Single by Kelsea Ballerini and Noah Kahan

from the album Patterns
- Released: June 28, 2024
- Genre: Country
- Length: 3:50
- Label: Black River
- Songwriters: Kelsea Ballerini; Noah Kahan; Alysa Vanderheym;
- Producers: Kelsea Ballerini; Alysa Vanderheym;

Kelsea Ballerini singles chronology
| "Blindsided" (2023) | "Cowboys Cry Too" (2024) | "Baggage" (2025) |

Noah Kahan singles chronology
| "Forever" (2024) | "Cowboys Cry Too" (2024) | "Up All Night" (2024) |

= Cowboys Cry Too =

"Cowboys Cry Too" is a song by American singer-songwriters Kelsea Ballerini and Noah Kahan. It was released on June 28, 2024, as the lead single from Ballerini's fifth studio album, Patterns. Ballerini and Kahan co-wrote the song with Alysa Vanderheym, who also co-produced the track with Ballerini. The song was nominated for the Grammy Award for Best Country Duo/Group Performance, the Country Music Association Award for Musical Event of the Year, and the Academy of Country Music Award for Music Event of the Year.

==Content==
Ballerini wrote the chorus of "Cowboys Cry Too" in November 2023 on her back porch, before coming to the conclusion that the song needed a male's perspective to bring it to the next level. She first met Noah Kahan at the 66th Annual Grammy Awards on February 4, 2024, where he complimented her songwriting skills for her 2016 single, "Peter Pan", and she described their connection as "songwriter synergy". She later sent a DM to Kahan to suggest he collaborate on the track with her. He wrote his part while on tour, and the two united with Alysa Vanderheym in the studio to record the song shortly before they performed a mashup of "Stick Season" and "Mountain with a View" together on the 59th Academy of Country Music Awards on May 16, 2024.
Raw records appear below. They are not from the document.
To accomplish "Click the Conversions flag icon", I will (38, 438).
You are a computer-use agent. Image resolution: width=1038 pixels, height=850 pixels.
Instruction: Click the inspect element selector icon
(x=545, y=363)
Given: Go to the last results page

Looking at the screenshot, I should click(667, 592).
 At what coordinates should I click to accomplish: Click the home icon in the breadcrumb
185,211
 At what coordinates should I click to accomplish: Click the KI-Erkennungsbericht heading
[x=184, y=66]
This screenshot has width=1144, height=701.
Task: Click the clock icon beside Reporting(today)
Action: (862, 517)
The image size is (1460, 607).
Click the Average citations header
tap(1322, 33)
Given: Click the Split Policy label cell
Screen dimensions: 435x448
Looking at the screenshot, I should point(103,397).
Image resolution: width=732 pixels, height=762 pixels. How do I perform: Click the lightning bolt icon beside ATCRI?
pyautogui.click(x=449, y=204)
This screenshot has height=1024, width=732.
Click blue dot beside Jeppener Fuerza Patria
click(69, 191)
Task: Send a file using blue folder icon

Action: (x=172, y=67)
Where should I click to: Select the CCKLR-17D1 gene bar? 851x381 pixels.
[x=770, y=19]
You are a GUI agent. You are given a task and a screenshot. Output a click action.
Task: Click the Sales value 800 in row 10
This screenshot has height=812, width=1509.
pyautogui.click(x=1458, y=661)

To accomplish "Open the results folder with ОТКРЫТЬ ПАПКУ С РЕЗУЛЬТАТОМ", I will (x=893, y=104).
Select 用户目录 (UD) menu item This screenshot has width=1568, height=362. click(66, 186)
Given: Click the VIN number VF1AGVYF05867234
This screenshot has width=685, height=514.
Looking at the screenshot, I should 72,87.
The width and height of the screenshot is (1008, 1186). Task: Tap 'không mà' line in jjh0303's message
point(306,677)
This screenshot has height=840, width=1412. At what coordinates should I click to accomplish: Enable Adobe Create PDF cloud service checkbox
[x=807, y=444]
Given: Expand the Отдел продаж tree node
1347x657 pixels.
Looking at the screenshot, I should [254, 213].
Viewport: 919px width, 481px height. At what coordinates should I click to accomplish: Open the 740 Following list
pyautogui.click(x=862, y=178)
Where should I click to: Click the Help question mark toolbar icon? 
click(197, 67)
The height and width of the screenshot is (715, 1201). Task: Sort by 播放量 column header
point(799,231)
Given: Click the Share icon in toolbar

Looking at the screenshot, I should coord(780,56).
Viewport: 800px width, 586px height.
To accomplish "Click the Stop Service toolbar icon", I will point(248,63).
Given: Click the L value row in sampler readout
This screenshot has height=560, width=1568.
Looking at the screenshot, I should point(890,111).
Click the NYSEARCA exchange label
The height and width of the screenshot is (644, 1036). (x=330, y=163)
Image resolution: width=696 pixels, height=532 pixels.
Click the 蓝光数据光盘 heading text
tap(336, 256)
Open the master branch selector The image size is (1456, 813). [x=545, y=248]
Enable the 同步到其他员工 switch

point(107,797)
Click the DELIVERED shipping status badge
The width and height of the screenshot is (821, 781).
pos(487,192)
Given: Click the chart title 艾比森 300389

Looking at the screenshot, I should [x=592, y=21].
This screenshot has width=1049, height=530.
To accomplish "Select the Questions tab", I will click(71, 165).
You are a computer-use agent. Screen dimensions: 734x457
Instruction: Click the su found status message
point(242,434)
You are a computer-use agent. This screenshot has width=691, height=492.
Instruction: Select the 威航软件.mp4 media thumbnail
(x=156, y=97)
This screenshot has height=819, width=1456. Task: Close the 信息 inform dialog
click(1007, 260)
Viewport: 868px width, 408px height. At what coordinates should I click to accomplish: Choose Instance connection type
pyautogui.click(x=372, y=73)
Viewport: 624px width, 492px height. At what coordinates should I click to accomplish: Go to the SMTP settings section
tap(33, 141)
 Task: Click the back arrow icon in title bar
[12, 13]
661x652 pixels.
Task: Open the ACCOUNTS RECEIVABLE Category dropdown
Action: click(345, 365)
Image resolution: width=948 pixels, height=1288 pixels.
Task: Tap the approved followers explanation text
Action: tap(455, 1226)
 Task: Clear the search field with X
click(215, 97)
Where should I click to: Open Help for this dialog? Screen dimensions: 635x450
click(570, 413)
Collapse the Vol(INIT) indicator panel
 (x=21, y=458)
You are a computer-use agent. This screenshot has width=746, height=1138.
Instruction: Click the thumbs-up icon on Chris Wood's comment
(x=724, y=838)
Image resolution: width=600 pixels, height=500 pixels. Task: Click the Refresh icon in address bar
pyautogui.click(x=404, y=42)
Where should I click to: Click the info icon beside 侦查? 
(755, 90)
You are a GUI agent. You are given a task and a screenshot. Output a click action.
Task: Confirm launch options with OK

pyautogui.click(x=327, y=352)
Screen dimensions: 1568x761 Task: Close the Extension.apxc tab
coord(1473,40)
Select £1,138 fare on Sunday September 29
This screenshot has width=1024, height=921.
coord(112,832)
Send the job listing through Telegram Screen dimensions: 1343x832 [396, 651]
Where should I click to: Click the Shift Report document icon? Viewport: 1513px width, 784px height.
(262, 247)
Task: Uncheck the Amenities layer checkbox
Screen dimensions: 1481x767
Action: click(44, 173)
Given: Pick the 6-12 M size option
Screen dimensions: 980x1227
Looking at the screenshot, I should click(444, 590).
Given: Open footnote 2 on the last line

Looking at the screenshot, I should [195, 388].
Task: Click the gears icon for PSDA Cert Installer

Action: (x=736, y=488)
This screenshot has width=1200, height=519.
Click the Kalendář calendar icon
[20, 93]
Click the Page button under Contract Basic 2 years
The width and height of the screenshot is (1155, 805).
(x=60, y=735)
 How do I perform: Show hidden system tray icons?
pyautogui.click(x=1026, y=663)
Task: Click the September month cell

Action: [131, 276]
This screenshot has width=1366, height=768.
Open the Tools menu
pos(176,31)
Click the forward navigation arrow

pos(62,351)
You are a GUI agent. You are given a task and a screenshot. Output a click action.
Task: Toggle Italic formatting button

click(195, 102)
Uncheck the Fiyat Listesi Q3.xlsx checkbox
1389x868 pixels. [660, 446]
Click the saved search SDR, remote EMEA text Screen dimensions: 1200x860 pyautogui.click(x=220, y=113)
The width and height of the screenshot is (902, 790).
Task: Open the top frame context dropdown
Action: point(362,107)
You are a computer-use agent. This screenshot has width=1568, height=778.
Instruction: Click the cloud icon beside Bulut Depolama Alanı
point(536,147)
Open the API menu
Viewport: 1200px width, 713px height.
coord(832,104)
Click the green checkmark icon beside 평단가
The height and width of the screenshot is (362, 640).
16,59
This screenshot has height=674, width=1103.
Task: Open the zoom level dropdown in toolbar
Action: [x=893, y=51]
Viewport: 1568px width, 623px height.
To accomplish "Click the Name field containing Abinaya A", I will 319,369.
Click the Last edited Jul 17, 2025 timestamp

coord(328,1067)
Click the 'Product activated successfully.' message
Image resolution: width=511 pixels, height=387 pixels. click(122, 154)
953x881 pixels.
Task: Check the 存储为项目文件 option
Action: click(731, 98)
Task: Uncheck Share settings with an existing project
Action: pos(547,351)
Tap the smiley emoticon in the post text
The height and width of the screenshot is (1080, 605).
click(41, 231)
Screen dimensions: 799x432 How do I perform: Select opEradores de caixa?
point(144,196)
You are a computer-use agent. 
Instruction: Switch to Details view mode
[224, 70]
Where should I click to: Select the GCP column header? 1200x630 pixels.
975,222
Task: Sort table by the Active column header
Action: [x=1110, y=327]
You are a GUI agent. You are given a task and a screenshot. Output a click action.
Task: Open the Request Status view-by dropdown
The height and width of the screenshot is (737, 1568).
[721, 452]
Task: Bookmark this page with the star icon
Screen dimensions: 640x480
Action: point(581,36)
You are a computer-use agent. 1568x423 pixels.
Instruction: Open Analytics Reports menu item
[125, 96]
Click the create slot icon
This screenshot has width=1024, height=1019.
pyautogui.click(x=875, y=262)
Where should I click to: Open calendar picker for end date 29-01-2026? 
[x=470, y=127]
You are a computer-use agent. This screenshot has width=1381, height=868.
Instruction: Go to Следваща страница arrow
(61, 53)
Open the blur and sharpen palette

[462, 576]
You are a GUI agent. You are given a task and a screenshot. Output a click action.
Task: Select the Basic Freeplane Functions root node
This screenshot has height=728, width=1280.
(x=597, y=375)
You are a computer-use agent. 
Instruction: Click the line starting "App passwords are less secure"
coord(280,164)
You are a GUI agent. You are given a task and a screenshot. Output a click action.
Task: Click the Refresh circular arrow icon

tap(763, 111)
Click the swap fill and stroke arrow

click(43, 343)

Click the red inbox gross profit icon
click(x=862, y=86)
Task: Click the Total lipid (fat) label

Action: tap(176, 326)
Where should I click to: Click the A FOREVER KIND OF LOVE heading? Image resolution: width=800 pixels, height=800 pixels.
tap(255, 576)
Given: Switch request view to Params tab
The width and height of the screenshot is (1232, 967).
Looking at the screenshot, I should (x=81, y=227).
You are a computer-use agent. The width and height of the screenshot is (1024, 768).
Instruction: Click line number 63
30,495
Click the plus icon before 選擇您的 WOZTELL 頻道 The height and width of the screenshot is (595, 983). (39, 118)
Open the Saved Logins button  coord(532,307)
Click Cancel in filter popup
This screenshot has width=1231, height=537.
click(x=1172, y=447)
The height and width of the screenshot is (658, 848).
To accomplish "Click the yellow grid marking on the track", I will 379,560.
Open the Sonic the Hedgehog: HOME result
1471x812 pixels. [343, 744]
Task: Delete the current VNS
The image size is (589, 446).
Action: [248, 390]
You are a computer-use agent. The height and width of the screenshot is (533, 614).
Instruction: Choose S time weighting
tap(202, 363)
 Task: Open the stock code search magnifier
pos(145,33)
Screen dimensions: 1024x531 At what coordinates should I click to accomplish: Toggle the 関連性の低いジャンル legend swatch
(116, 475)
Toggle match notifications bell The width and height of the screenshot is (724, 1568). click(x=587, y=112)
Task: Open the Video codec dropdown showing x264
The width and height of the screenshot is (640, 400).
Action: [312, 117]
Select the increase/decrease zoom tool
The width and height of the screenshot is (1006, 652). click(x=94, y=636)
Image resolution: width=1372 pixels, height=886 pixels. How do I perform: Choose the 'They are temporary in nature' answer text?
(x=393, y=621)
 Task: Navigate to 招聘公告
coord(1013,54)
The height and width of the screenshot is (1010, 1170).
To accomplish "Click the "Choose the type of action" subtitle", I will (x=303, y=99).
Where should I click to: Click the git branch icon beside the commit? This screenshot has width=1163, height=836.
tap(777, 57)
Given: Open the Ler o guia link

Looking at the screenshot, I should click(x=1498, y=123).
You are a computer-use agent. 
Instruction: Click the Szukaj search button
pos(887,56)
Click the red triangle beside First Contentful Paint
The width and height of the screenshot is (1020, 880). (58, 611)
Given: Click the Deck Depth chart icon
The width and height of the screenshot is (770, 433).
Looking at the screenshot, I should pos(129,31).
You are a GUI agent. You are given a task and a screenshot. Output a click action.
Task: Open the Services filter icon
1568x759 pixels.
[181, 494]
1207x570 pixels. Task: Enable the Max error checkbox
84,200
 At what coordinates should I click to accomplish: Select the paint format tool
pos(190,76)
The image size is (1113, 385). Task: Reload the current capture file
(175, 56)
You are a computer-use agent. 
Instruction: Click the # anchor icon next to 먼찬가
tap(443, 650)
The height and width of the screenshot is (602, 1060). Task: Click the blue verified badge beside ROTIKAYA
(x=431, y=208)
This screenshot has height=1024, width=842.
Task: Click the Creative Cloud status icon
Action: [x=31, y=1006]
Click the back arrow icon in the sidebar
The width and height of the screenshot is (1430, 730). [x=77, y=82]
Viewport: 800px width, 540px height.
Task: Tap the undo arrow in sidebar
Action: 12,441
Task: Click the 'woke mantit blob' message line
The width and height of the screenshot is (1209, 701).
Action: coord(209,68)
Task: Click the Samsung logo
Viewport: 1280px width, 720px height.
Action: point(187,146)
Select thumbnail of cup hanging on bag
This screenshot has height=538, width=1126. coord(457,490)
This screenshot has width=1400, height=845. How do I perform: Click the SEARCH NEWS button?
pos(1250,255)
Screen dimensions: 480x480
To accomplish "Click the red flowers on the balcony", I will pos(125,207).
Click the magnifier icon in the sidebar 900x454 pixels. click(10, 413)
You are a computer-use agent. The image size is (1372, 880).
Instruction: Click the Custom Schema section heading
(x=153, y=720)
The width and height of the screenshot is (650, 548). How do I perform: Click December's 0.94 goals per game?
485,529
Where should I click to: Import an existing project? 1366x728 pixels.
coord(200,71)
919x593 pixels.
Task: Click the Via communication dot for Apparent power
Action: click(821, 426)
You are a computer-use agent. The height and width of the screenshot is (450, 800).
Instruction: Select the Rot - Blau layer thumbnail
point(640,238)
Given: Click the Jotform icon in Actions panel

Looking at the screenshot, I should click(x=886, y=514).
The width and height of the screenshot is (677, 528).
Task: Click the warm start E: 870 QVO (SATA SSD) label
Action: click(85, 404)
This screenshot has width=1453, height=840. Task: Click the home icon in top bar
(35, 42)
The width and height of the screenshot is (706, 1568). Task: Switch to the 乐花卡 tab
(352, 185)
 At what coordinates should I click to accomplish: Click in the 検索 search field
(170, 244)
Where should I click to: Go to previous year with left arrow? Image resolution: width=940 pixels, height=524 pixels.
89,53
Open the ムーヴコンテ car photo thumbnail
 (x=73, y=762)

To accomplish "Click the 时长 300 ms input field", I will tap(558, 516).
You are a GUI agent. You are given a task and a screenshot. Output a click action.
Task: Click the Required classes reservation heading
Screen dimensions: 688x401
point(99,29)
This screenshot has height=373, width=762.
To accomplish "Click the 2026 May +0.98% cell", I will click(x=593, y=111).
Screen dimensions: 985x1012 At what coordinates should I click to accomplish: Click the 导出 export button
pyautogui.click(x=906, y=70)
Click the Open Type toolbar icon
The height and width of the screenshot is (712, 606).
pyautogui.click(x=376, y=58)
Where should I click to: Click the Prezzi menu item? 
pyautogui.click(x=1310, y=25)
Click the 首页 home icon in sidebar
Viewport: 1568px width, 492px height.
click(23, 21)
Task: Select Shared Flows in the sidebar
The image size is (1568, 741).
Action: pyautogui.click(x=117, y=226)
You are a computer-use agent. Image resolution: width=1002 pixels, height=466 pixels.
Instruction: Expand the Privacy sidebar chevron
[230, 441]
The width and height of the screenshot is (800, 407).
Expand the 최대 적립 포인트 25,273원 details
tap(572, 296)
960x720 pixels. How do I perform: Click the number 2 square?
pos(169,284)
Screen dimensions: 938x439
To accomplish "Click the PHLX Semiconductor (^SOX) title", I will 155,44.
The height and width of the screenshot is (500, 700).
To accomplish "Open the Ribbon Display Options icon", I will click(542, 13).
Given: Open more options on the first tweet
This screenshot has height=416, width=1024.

Lyrically, the song is written from a female perspective addressing the concept of toxic masculinity, with Ballerini saying that "in our world and culture and echo chamber of highlight reels and pretty things, sometimes real feelings start to feel like something you just set aside or push down to keep up. Especially the way so many men grow up, that kind of toxic masculinity mindset of 'saddle up, brush it off'. I wanted to write my perspective and essentially celebrate the vulnerable men in my life, and Noah adding his really unfiltered perspective into it just brought it to life in a more meaningful and beautiful way." She described the song as a way to honor "the men in [her] life that are emotional".

Ballerini announced that her fifth studio album was already finished at the time of the release of "Cowboys Cry Too" and that the song would be the only collaboration on the record.

==Critical reception==
Taste of Country placed "Cowboys Cry Too" at number 31 on its list of the Top 40 Country Songs of 2024.

==Commercial performance==
"Cowboys Cry Too" was the most-added song at the country radio format upon release, and debuted at number 27 on the Billboard Country Airplay dated for July 6, 2024, and at number 16 on the Billboard Hot Country Songs chart the following week. It debuted at number 50 on the Billboard Hot 100 chart, Ballerini's highest debut on the chart to date.

==Charts==

===Weekly charts===

Weekly chart performance for "Cowboys Cry Too"
| Chart (2024–2025) | Peak position |
|---|---|
| Canada Hot 100 (Billboard) | 49 |
| Canada Country (Billboard) | 36 |
| Global 200 (Billboard) | 173 |
| UK Singles (OCC) | 84 |
| UK Country Airplay (Radiomonitor) | 1 |
| US Billboard Hot 100 | 50 |
| US Country Airplay (Billboard) | 24 |
| US Hot Country Songs (Billboard) | 16 |

===Year-end charts===

2024 year-end chart performance for "Cowboys Cry Too"
| Chart (2024) | Position |
|---|---|
| US Hot Country Songs (Billboard) | 87 |

2025 year-end chart performance for "Cowboys Cry Too"
| Chart (2025) | Position |
|---|---|
| US Hot Country Songs (Billboard) | 85 |

==Certifications==

Certifications for "Cowboys Cry Too"
| Region | Certification | Certified units/sales |
| Canada (Music Canada) | Gold | 40,000^{‡} |
^{‡} Sales+streaming figures based on certification alone.